I don’t listen to the Fiery Furnaces much. I have most of their records, though – from Gallowsbird’s Bark to this year’s Widow City – and I’ll probably buy their next album and the one after that. But, like I said, I don’t listen to them all that much. Yet, I see them perform every time they come to town. I will line up in the snow and stand there through the deeply subpar opening act (Brooklyn high-school band the MGMT), drinking beer and getting psyched.

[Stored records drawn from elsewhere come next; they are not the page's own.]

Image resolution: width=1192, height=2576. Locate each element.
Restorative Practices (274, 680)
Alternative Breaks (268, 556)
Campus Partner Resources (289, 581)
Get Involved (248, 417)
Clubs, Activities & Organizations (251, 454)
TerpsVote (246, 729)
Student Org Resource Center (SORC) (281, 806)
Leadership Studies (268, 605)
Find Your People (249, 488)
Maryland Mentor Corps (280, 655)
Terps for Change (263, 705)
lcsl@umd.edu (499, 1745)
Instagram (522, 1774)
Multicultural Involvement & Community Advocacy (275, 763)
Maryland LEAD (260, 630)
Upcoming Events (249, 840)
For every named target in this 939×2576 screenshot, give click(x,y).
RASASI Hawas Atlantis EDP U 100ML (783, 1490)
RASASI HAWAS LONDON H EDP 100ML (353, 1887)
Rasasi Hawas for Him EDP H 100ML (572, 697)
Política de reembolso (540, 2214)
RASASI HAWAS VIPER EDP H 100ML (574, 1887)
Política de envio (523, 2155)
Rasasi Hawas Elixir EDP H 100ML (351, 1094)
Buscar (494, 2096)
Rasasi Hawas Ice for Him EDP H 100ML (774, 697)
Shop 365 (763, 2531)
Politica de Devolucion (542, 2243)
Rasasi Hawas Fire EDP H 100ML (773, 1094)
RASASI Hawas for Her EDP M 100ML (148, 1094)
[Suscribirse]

By the time the Fiery Furnaces take the stage, I’ll be (seriously) giddy with excitement and expectation. And then, after a show, I will seriously consider going Deadhead on them, getting a van, and following them down to Buffalo, to Detroit, to Montreal (I could sell grilled cheeses in the parking lot). Why? The Fiery Furnaces put on one of the most rewarding, engaging, and singular rock shows you will likely see. Amid the clutter of indie bands who (like the hapless MGMT, snoring their way through their opening set) can’t figure out how to do anything “new”, bold, or otherwise interesting, the Fiery Furnaces stand apart.
Their music, strikingly and deliberately hard to classify, is played with such exuberance, playfulness, and sincerity that it’s difficult not to be pulled into the fiery vortex. In an era still (still!) dominated by irony and distance, a time when I can count on my fingers the number of bands I’ve seen this year who seemed genuinely overjoyed to be playing music for me (hi, Hold Steady), the Fiery Furnaces remind us that there is still room for musicians who make, not just play music.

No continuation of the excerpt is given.